The present invention relates to a method of producing a structured layer of defined functional molecules on the upper face of a basically substantially flat sheet substrate. For this purpose, the substrate is covered with a monolayer of crystalline cell surface layer (S-layer) containing protein deposited by recrystallisation.
The production of recrystallised S-layers from crystalline cell surface protein layers (bacterial surfaces) on a solid or liquid substrate is known. For example, the fabrication of multilayered S-layers from prokaryotic cells and their application as ultra-filtration membranes has been thoroughly described in EP-B1 154 620. At the present time there are about 400-600 known bacterial species whose cell surface layers have crystalline structures. The lattice contents of these structures are in the range of about 3 to 30 nm. By further developing this type of fabrication method it has been possible to create monolayers of S-layers with a two dimensional crystalline structure on sheet-like surfaces, for example silicon wafer. Experiments of this kind and their results are described in the article entitled, “Monomolecular reassembly of crystalline bacterial cell surface layer (S-layer) on untreated and modified silicon surfaces”, (D). Pum, U. B. Sleytr), published in Supramolecular Science 2 (1995) 193-197. S-layers crested on silicon wafers can be structured by exposure of the layers to radiation through a contact mask, with UV radiation of a predetermined wavelength, for example 193 nm, which results in the S-layer areas of this layer being exposed to UV radiation being ablated, so that the structure of the mask is imaged to the substrate positioned immediately behind it. For use of these structured S-layers on Si-layers in supramolecular engineering, (Supramolecular Engineering), for example for biosensors, functional molecules are deposited or intercalated on the non-ablated regions of the S-layer remaining on the substrate, and immobilised at a defined spacing and regularity became of the lattice structure of the S-layer. Work of this kind has been described, amongst others, in the publication entitled “Crystalline Bacterial Cell Surface Layers (S-Layers): From Cell Structure to Biomimetics”, Prog. Biophys. molec. Biol. Vol. 65, No. 1/2, pp 83-111, 1996.
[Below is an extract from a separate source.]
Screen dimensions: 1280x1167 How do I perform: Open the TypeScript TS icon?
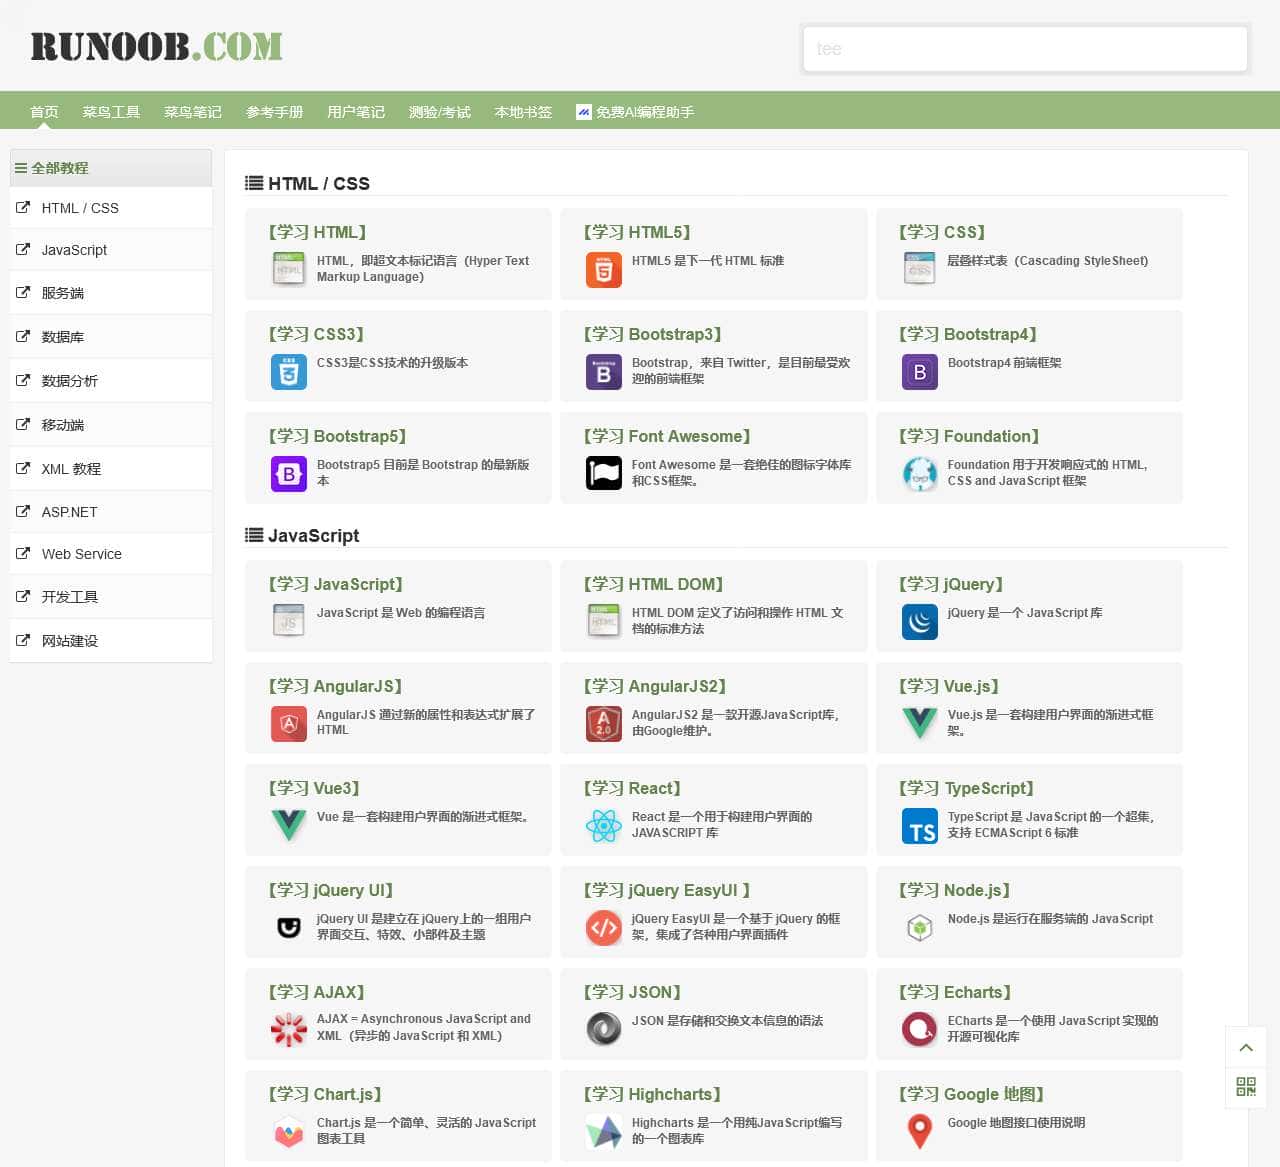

Experiments of the above kind have similarly been carried out with so-called SAM-layers (
S
elf
A
ssembled
M
ono
L
ayers). In contrast to S-layers, SAM-layers are formed from elongated lipids, e.g. SH-lipids, which are bound to the surface of a substrate at one end by covalent bonds, and which have a complex function for binding a further SAM-layer or functional molecule at the other, free end. The application of SAM-layers for structured metallisation of a substrate is, for example, described in U.S. Pat. No. 5,079,600 (Schnur et al.). One disadvantage with SAM-layers as opposed to S-layers is, amongst others, that SAM-layers do not have a defined crystalline structure and therefore also no regular base structure for a defined deposition or intercalation of functional molecules, whereas S-layers, due to their strictly ordered lattice structure, facilitate a precisely defined, more or less dense deposition or intercalation of functional molecules. Moreover, with S-layers, access through the pores to the substrate subsequent to coating, for example electrolytic ions, is still possible with S-layers, which is not the case with SAM-layers. An important advantage of S-layers in contrast to SAM-layers is that S-layers can be deposited on a variety of substrates without any problems, e.g. on technologically interesting material types, such as silicon wafers.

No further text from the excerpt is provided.